**Required work:**
Among the lines below, list those containing the string "Select".

(Pixel coordinate grounding data)
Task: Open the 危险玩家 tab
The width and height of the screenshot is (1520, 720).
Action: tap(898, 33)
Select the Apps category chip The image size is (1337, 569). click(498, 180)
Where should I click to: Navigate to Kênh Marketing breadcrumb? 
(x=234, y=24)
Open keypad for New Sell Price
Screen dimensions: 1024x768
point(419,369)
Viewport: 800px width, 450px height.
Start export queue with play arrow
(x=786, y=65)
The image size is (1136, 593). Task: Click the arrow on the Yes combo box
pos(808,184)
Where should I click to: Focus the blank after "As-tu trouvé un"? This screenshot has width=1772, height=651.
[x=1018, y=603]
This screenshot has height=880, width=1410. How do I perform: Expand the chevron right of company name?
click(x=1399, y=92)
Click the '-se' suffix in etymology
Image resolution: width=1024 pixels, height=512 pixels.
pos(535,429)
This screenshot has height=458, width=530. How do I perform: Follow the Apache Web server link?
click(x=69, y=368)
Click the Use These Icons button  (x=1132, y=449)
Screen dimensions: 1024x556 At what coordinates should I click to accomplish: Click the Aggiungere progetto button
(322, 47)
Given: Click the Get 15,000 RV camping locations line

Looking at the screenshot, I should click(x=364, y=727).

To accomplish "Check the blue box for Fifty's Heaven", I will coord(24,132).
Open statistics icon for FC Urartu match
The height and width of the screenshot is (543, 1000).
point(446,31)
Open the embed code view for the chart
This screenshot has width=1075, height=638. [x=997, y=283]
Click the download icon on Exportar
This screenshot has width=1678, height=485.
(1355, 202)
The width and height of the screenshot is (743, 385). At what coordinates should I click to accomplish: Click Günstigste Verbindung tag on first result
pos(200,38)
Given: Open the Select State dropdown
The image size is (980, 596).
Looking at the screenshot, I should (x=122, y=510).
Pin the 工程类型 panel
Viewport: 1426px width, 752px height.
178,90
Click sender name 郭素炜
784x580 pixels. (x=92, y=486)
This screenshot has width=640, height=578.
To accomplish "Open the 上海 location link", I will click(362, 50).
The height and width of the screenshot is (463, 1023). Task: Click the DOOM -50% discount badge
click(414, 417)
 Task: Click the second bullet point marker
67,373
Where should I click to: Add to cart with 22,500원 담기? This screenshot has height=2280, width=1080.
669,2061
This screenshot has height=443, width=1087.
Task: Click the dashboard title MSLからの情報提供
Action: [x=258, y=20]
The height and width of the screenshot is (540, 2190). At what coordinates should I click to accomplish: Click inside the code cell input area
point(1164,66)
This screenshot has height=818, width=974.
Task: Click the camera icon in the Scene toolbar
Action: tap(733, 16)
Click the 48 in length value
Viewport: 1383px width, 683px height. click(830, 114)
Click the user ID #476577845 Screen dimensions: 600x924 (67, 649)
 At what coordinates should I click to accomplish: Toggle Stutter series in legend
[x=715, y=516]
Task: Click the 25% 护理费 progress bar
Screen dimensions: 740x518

**Your response:**
Select the Apps category chip The image size is (1337, 569). click(498, 180)
Given: Open the Select State dropdown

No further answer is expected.